Esplendor e catolicidade das vestimentas das cortes reais

Paris ‒‒ A mão é de um adolescente apenas saído da infância. Delicada e régia, franzina e forte, envolvida em rendas e sedas, pérolas e pedras preciosas, esboçando um gesto discreto mas soberano, a mão de Luís XIV na idade de assumir o trono foi o símbolo escolhido pelos organizadores da exposição “Fastos de corte e cerimônias reais”, que teve lugar no palácio de Versalhes [foto].

A mostra ressaltou o espírito aristocrático na Europa dos séculos XVII e XVIII, expondo desde vestimentas para grandes ocasiões, como coroação de reis e bodas reais, até peças usadas por monarcas, nobres e ricos-homens, passando por uma variedade sutil de situações intermediárias.

Mistura de vida de família e de atividade pública de governo, a vida de corte era refinada e exigente.

Eis logo na entrada as roupas usadas por Jorge III da Inglaterra no dia de sua coroação em 1761, graciosamente emprestadas a Versalhes pela sua descendente, a rainha Elisabeth II [foto].


O traje é todo bordado com fios de ouro, eclipsado pela impressionante cauda em veludo vermelho e arminho.

O conjunto é de uma pompa soberana, e só foi usado para a cerimônia religiosa e temporal da unção do rei, realizada na abadia de Westminster soberbamente enfeitada, repleta de nobres, autoridades e representantes dos órgãos sociais intermediários do reino.

Nesses trajes, coroado e levando nas mãos o cetro e o globo, o novo rei era como um hífen entre Deus, fonte de todo poder, e o povo inglês. Nenhuma proporção com a esquálida cerimônia de posse de um presidente da República nos dias de hoje...

* * *

No mesmo salão foram expostas, lado a lado, as vestimentas do príncipe herdeiro da Suécia, Gustavo III, e de sua consorte, a rainha Sofia Madalena, no dia da coroação, 29 de maio de 1772.
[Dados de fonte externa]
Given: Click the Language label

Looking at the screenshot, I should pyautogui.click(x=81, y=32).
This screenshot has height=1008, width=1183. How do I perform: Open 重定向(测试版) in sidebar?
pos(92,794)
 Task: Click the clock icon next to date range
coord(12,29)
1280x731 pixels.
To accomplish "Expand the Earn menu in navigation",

Ambas ornadas de ouro e prata, as do novo rei vinham do garde-robe de seus antepassados, mas reformadas segundo um estilo aproximado ao de Luís XIV [foto ao lado]; e as da nova rainha também provinham de uma reforma de modelos antigos, com forte influência espanhola.
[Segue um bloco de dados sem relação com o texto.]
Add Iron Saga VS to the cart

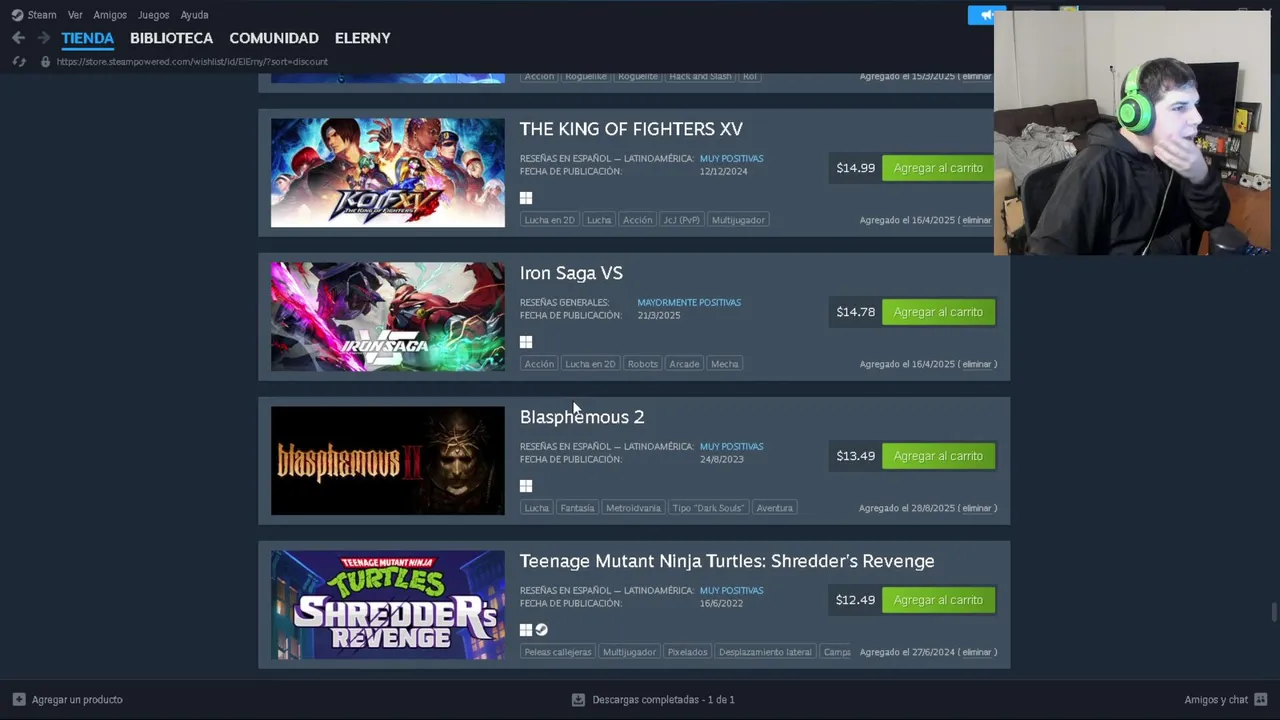pyautogui.click(x=938, y=312)
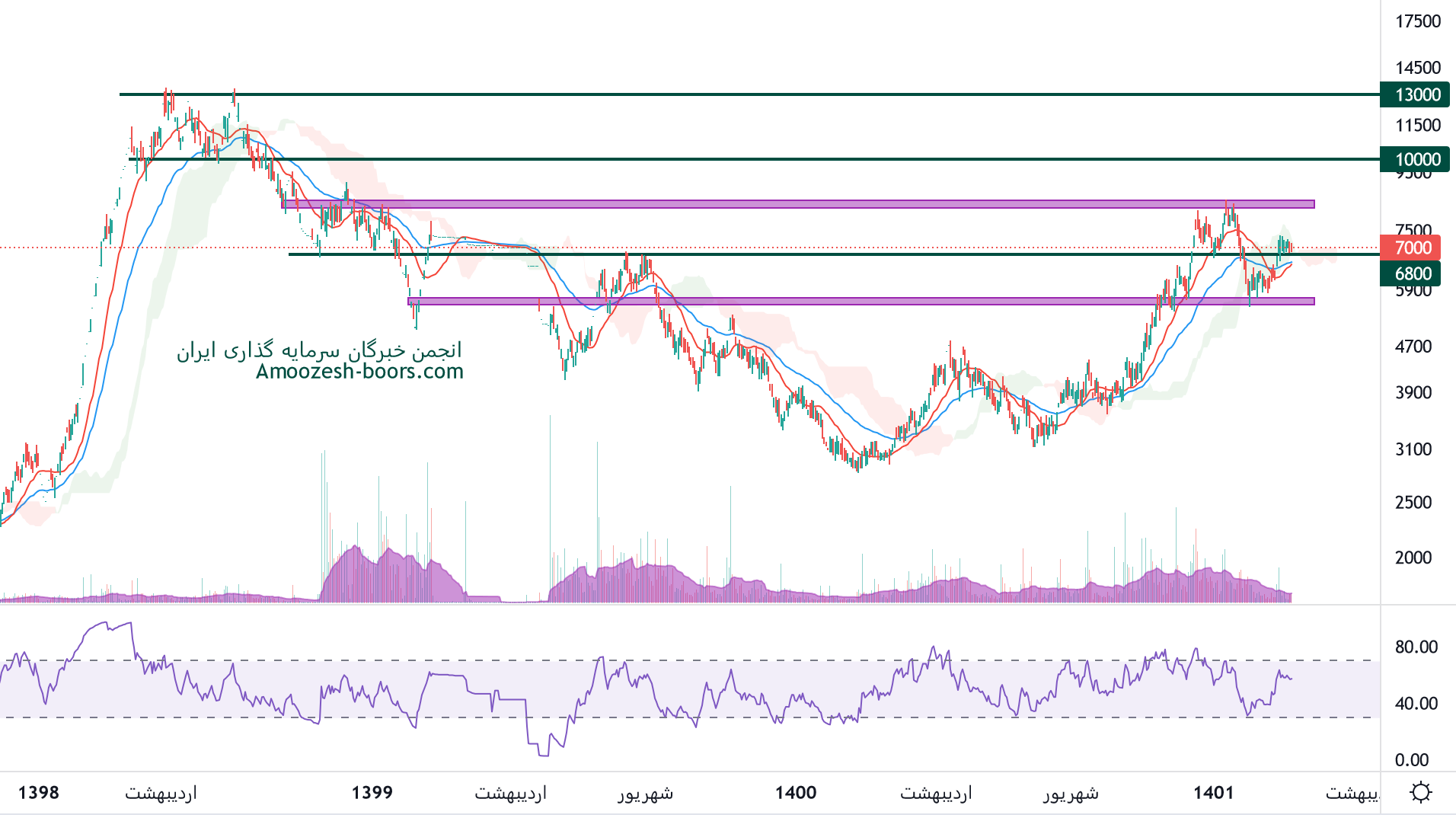Click the Amoozesh-boors.com watermark text
1456x818 pixels.
(359, 372)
As cores branca e prateada representavam a luz divina, a pureza, a inocência e a perfeição. No vestido da rainha sobressai uma cauda de 5 metros, presa ao corpo com botões de prata maciça.



Outro grande acontecimento da vida de corte eram as reuniões periódicas das Ordens de Cavalaria.

Ainda hoje ocorre anualmente a da Ordem da Jarreteira, na Grã-Bretanha, em que se usam uniformes como o do rei Jorge III, porém com adaptações.


Pomposo é o uniforme da Ordem do Espírito Santo, criada pela Casa real da França.

Porém nenhuma Ordem real atingiu a categoria e o prestígio da Ordem do Tosão de Ouro[foto].

Criada em 1430 por Filipe o Bom, duque de Borgonha, tinha como finalidade suprema a defesa da fé cristã.